At QA Cafe we deal directly with a lot of standards from many different organizations, all of which go into making the home routers and other connected devices that we test with CDRouter.
When it comes to performance testing, the most frequently cited standard is IETF RFC 2544, the “Benchmarking Methodology for Network Interconnect Devices”. Created in 1999, it is the methodology used by most router performance test tools in the market. But is it enough for the complex world of connected devices communicating with real Internet applications?
RFC 2544 defines a set of criteria for traffic to be used during testing, the duration of those tests, and the measurements used at the conclusion of the tests. For example, it defines:
RFC 2544 is more a set of guidelines than it is a test suite.
These requirements are then used to build whatever tests are appropriate to the testers, and goes little into defining what sorts of things must absolutely be tested. It does not give the procedures or metrics for results. This is of course by design - it was meant to provide the background information necessary to design throughput and latency tests on IP routers, switches, etc.
RFC 2544 was developed by people interested in enterprise routers and switches. As such, legacy use of the standard has created a de-facto set of common practices that were originally designed to test large scale routers. This includes running 120 second throughput at each of a number of frame sizes, etc. While these tests can provide some insight, they do not represent any realistic model of real-world traffic pattern.
The most common practice is to push UDP Echo Request frames for 120 seconds at a variety of frame sizes. Many test suites do this by blasting traffic at one particular frames size at a time and work up or down the defined sizes for Ethernet: 64, 128, 512, 1024, 1280, and 1514. This presents two issues:
As one might expect, trying to find what “average” real-world traffic is like is difficult. There’s not a lot of research. Even if there was, an average size wouldn’t exercise the real behavior of a DUT.
Efforts have been made like IMIX and more recently NetSecOPEN (though the latter is focused on Firewalls and other security applications) attempt to come up with some baseline mixes that will exercise what a router will actually go through in deployment. These efforts are much broader in scope than just trying to find an average frame size. They are trying to find good mixes of applications, burst profiles, etc. This is a good thing, but unfortunately many customer requirements come from the legacy of asking for RFC 2544 benchmarking.
When people ask for “testing in accordance with RFC 2544”, what they often mean is running the tests that have become the norm in most test tools. That is, attempting to pass line rate traffic for 120 seconds at each frame size, then moving on to the next size, etc. Frame loss and latency is then measured at the end.
This is not how traffic appears in the real world however. Even though there is some evidence that the majority of traffic is of smaller (80-128) frame sizes, it doesn’t mean that they originate from applications pushing line rate.

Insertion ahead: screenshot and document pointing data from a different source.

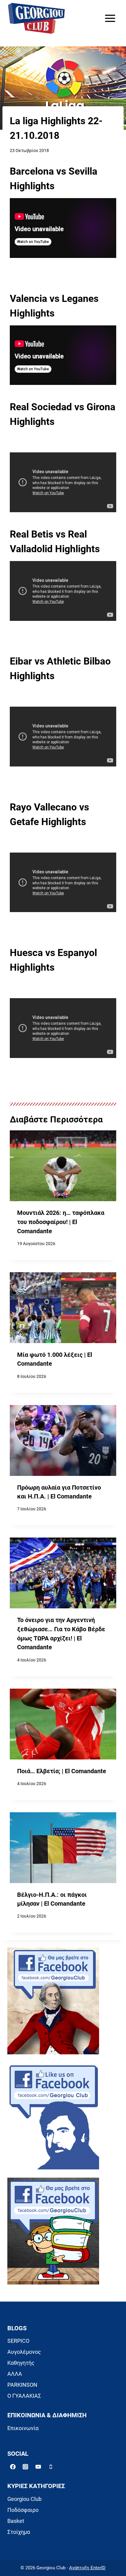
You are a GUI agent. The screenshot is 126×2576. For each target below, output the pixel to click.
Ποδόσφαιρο (23, 2510)
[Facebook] (12, 2466)
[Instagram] (25, 2466)
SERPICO (18, 2341)
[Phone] (50, 2466)
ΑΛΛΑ (14, 2374)
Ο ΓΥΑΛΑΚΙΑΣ (24, 2396)
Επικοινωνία (23, 2428)
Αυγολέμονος (24, 2352)
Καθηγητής (21, 2363)
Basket (15, 2521)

The small frames we see are certainly frequent due to signaling protocols, DNS, etc. But even a Voice service using smaller frame sizes would not consume the entirety of a connection’s bandwidth, particularly at multi-gigabit rates. Witnessing small frame sizes taking up the full bandwidth of your connection probably would mean something nefarious is going on!
Even with the right mix of frame sizes, pushing 100% of line rate and measuring frame loss does not provide a lot of information. Moreover, UDP Echo requests sent at line rate doesn’t represent a realistic traffic flow.
As we discuss in our training webinar on performance testing, line rate throughtput and latency can act as a good baseline, but it doesn’t provide a complete picture of how your DUT will handle real-world user behavior. Moreover, today’s gateways are application aware and are doing more than just routing IP traffic.
The way to get the most accurate picture of device performance is to treat each application as its own control variable. DNS latency is one of, if not the biggest, cause of poor user experience when it comes to basic Internet applications. TCP and UDP will behave differently, and they will behave differently over different mediums, especially if the physical layer has its own robustness protections - wired Ethernet will behave much differently than Wireless!
In CDRouter Performance, we solve this in two ways. The first is the ability to send line rate traffic in a number of different scenarios: UDP vs. TCP, IPv4 vs. IPv6, etc. The second are our application specific latency test cases, which will push traffic of a specific type (like DNS, or the DHCP process) to give an indication of how a user will experience delays.
One final word on performance testing. While pushing traffic of any type is a good way to measure DUT quality, performance itself is not the end-all of testing network equipment, particularly in broadband or home networks. Functional testing of individual protocols - making sure your device will behave correctly over time - is critical to proving your DUT will measure up to provider requirements and user expectations.